Мать Мелитина трудилась и плакала за них, однако все реже являлся ей для молитвы покой в стенах храма, родного монастырского храма, где приняла она постриг. И даже когда переносилась она под церковные своды, то уже не ощущала прежней благости: собор был темен, а под куполом, в небесной тверди, день и ночь гремела битва, и некому было затеплить лампады.
И видно было, как одолевает свет темная мгла. Вот и реки повернулись вспять, потекли в гору, вот уж сомкнулись Балтийское и Белое моря и с ними — сошлись части Света.
Переделав Природу, погнали черные птицы человеческое стадо на новый канал, на новый круг, ибо хотели они повторить все сначала для тех, кто остался еще в человеческом облике, созданном по образу и подобию Божьему. И пошла мать Мелитина на новые места, чтобы быть очевидцем Страстотерпия народного и свидетелем мук российской земли, которую распинали, как Христа, и выпускали кровь, соединяя несоединимое: моря и реки, любовь и ненависть, добро и зло.
Лагерь на канале «Москва — Волга» содержался в большей строгости, нежели Белбалтлаг. В Карелии, в этой первозданной стороне, некуда было бежать; тут же, в центре России, в окружении городов и деревень надежда на избавление от неволи казалась ближе и манила, и кружила головы людям. Что делается с мужиком, когда увидит он пахаря в поле, жнивье или просто крестьянскую избу! Как заболит сердце о родном доме, как вздрогнет душа об осиротевших детях. И вот уже вселилась дума о бегстве — обманчивая, призрачная вера — заплясала, закачалась перед глазами мечта, словно лодка под парусом. И невдомек мужику, что бежать-то некуда, что остановит его через десять верст холодная пуля продрогшего на морозе стрелка. Разве что душа долетит до милого крова, оставив на дороге коченеющее тело.
Бежали часто, поэтому черные птицы привозили беглецов обратно и втыкали их в снег возле лагерных ворот, так что когда выводили на работы, идти приходилось сквозь молчаливый строй. Или подвешивали на колючую проволоку, как хороший хозяин подвешивает убитую ворону на огороде, в назидание другим, живым еще.
На Москанале ночевали за колючей проволокой, под вышками, под пулеметным, оком и гортанным лаем сторожевых псов.
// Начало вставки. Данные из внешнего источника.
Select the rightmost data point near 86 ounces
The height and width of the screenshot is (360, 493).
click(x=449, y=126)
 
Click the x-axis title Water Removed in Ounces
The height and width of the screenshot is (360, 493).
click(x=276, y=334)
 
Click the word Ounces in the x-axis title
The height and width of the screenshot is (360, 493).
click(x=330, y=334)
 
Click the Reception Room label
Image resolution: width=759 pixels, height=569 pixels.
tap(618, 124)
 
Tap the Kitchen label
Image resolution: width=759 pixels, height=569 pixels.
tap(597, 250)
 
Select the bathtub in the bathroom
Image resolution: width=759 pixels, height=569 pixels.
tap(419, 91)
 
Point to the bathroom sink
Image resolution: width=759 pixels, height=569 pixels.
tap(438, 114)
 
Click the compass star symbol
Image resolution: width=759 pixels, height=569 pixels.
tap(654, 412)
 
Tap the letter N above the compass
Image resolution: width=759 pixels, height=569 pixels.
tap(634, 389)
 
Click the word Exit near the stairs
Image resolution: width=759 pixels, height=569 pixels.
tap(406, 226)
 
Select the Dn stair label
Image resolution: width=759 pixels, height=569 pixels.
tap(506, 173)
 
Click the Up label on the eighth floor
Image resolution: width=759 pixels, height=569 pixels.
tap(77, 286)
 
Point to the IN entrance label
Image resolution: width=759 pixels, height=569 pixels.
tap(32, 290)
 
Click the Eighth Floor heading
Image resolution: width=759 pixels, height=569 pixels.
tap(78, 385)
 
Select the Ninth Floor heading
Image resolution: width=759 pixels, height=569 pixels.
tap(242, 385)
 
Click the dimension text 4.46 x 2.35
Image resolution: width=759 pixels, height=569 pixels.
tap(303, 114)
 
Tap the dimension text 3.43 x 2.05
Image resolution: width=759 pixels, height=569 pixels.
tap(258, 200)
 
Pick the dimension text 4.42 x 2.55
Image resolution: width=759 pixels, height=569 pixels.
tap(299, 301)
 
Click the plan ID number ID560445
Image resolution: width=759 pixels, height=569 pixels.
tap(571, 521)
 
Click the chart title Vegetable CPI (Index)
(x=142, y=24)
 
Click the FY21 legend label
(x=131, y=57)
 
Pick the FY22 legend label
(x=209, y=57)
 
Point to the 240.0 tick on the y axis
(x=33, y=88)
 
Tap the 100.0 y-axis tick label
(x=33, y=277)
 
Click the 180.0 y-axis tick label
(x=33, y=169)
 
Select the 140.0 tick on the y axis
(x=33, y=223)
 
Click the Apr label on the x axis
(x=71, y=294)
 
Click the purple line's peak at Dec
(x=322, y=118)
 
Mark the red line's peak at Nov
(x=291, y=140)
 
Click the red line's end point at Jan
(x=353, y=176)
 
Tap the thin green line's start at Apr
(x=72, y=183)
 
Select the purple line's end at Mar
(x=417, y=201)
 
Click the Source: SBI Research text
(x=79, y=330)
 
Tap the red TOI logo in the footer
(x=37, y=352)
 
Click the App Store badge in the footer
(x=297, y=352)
Днем, с солнышком, охрана теплела, не клацали затворами и клыками, и стрелки походили на людей, овчарки — на собак. В строю, когда вели на земляные работы, караульные позволяли петь не только песню, что стала лагерным гимном — «Утро красит нежным светом…», но и старинные, дорожные, весельные, каторжные. Позволяли, однако, с оглядкой, как бы не услышало начальство. И сами прислушивались к протяжному слову: то хмурились, то откровенно тосковали и тяготились, и простоватые лица стрелков освечивались самым человеческим чувством — состраданием.
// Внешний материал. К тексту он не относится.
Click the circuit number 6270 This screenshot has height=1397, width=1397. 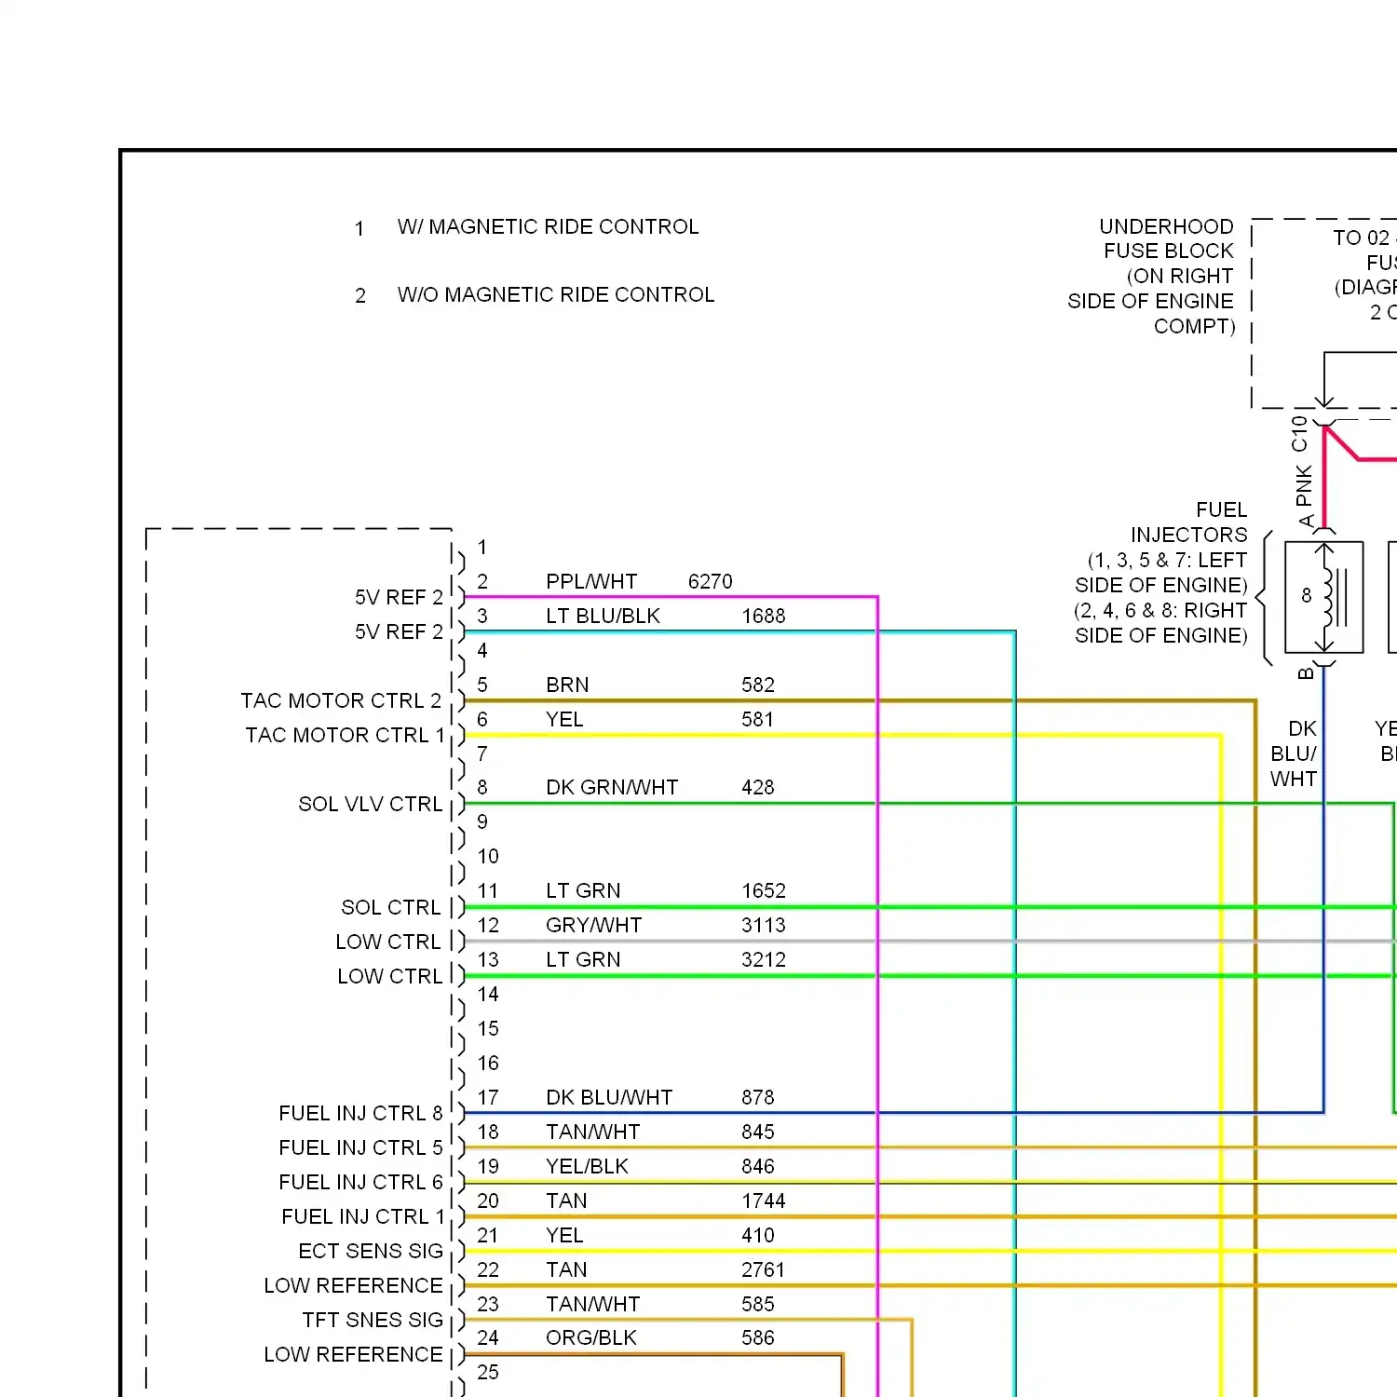pos(710,582)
А что же происходило с ними, когда опускался на землю мрак? Что за сила владела людьми этими, коли до третьих петухов, до утра, до нежного света превращались они в нелюдей? Если страх, то ведь от страха человек чаще теряется, чем становится жестоким и хладнокровным. Они же по ночам, исполняя приказ черных птиц, стреляли без предупреждения в каждого, кто приближался к ограждению. Стреляли с лихостью, палили с разных вышек, состязаясь в целкости, будто на охоте по кабану. Могло бы показаться, что на ночь ставят злых охранников, а с рассветом, когда не страшно, меняют на добрых, но это были одни и те же люди, ибо в человеке с ружьем изменилась человеческая природа. На Москанале мать Мелитину определили в прачечную, где работало много молодых женщин, и поэтому стрелки, свободные от службы, слетались туда, как мухи на мед. И опять на глазах превращались в обыкновенных деревенских парней — ухаживали, приносили подарочки и охальничали в меру. Все было, что бывает между мужчинами и женщинами. Все, кроме любви.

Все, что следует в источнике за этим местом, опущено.